Cuando el Señor invita a sus discípulos y a todos nosotros también nos invita a llevar la cruz siguiéndole a Él, no preconiza una defensa del sufrimiento. El sufrimiento que nos ofrece la cruz es necesario, porque sufrimiento, amor y purificación tienen siempre un misterioso nexo de unión. En revelaciones a Santa Rosa de Lima el Señor le manifestó a la santa, lo que está luego escribió: “El divino Salvador con su inmensa majestad dijo: Que todos sepan que la tribulación va seguida de la gracia; que todos se convenzan que sin el peso de la aflicción no se puede llegar a la cima de la gracia; que todos comprendan que la medida de los carismas aumenta en proporción con el incremento de las fatigas. Guárdense los hombres de pecar y equivocarse: esta es la única escala del paraíso, y sin la cruz no se encuentra el camino de subir al cielo”.

 

Nuestra cruz es la escala de que disponemos para ascender al cielo, cada pena, cada contrariedad, cada sufrimiento, es un escalón de la divina escala y cuanto más dura sea la pena, o el sufrimiento, mayor será el tamaño del escalón.

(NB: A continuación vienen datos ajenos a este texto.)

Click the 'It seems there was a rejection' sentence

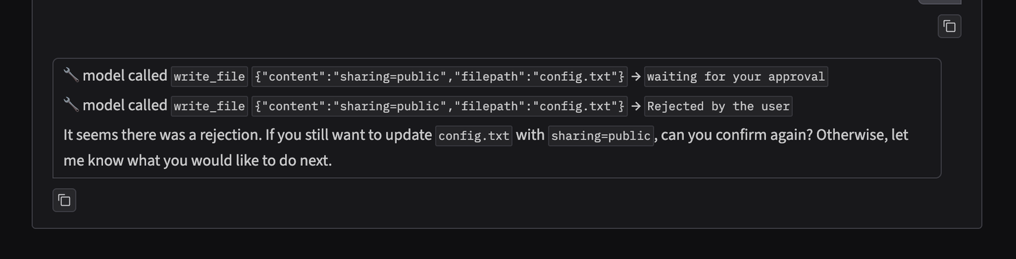[x=163, y=135]
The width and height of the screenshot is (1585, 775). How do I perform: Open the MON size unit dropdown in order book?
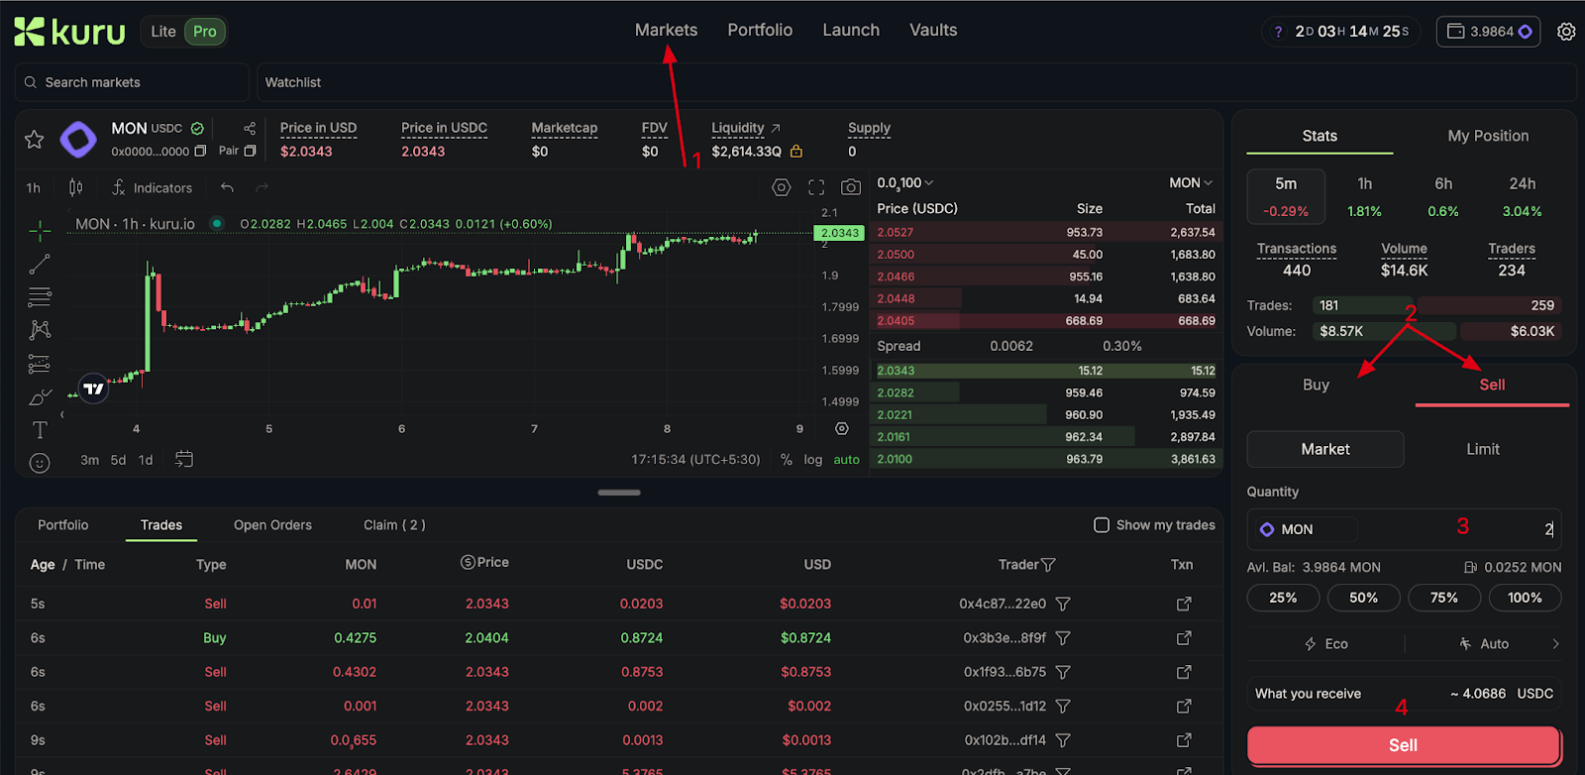click(x=1191, y=183)
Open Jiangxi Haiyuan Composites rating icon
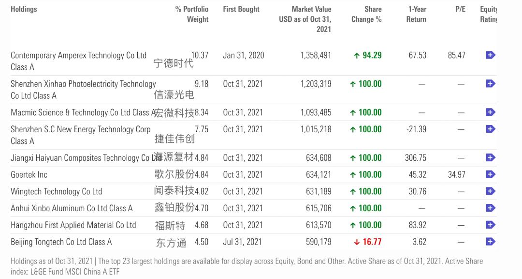The width and height of the screenshot is (522, 279). 490,157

Por ello si hay algo que el demonio odie, es la cruz que nos permite tener esta divina escala. Y cuanto más nos abracemos a nuestra cruz, más segura será nuestra santificación. El demonio muy bien sabe que Cristo le venció en la cruz, y fue también en la cruz donde Él nos redimió de las cadenas que nos tenían sujeto al demonio, por ello el demonio odia la cruz, porque ella nos aparta de él, y nos elevan a la intimidad con el Señor.

 

Mi más cordial saludo lector y el deseo de que Dios te bendiga.